HighWInD: High Frequency Wave INteraction with the D'' Layer

Project description

Investigating the small scale structure at the core mantle boundary (CMB) and in the D’’ layer will help to constrain the characteristics of chemical heterogeneities in this boundary layer. Important parameters such as the thermal and electric conductivities depend on the micro structure of the material. Seismic wave scattering is the ideal tool for the investigation of heterogeneity below the resolution limit of conventional seismic imaging methods. Radiative transfer theory and wave theory both have their advantages and limitations for the investigation of the deep Earth. By coupling radiative transfer and wave simulations we will be able to study the effects of deterministic kilometer scale structure close to the CMB on surface seismograms well above 1Hz. Using wavefield simulations in the target region we will test different scenarios of D’’ and CMB heterogeneity such as layering in D’’ or stratified layers at the top of the outer core, 3D heterogeneity and CMB topography.

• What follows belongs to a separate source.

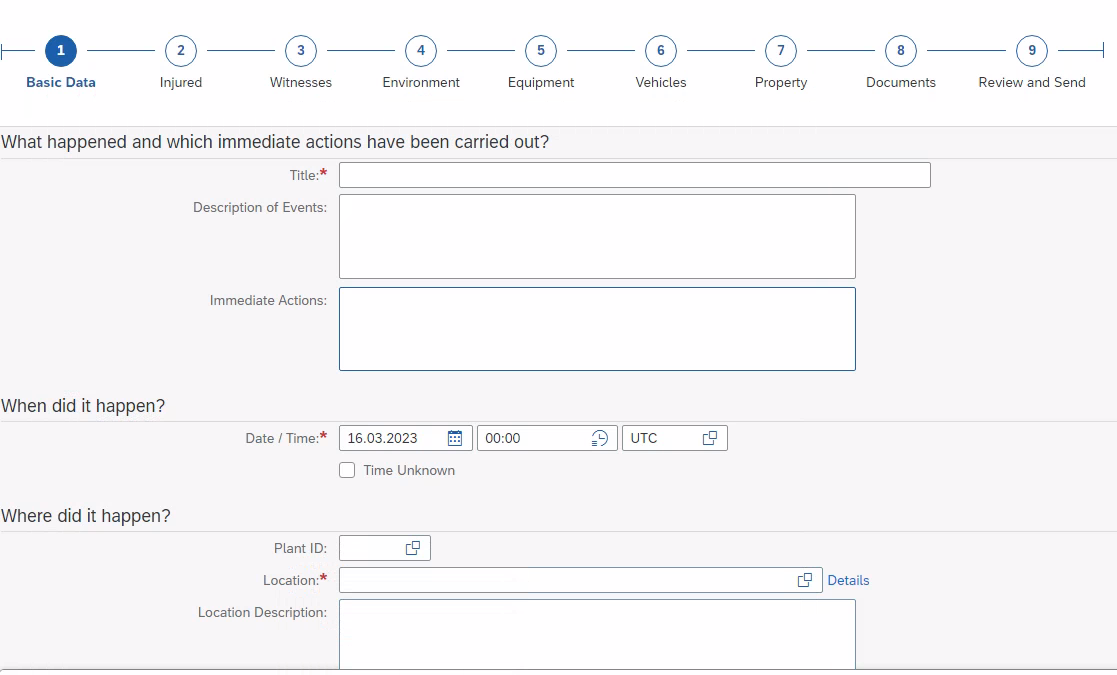Click the Location Description text area
Screen dimensions: 1117x675
pos(597,632)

The flexibility of wave simulations will allow to directly incorporate knowledge about potential heterogeneities from mineral physics and geodynamic modeling into the model and evaluate the response including all wave effects such as interference and refraction. Simulating the propagation of the seismic energy from the earthquake source in the crust to the target region and back to the surface receiver using transfer theory unlocks the frequency range above 1Hz that is currently not accessible to 3D wavefield simulation. The effects of upper mantle and crustal heterogeneity can be readily incorporated in the transfer simulations to account for the important modifications that high frequency seismograms experience due to scattering in the crust and upper mantle. The availability of a reasonable number of very deep large earthquakes that have been recorded at thousands of stations globally provides the perfect opportunity to contribute to the theme “The composition, structure and properties of the lower mantle and core” of the PP DeepDyn with information on length scales below the range of conventional seismic methods.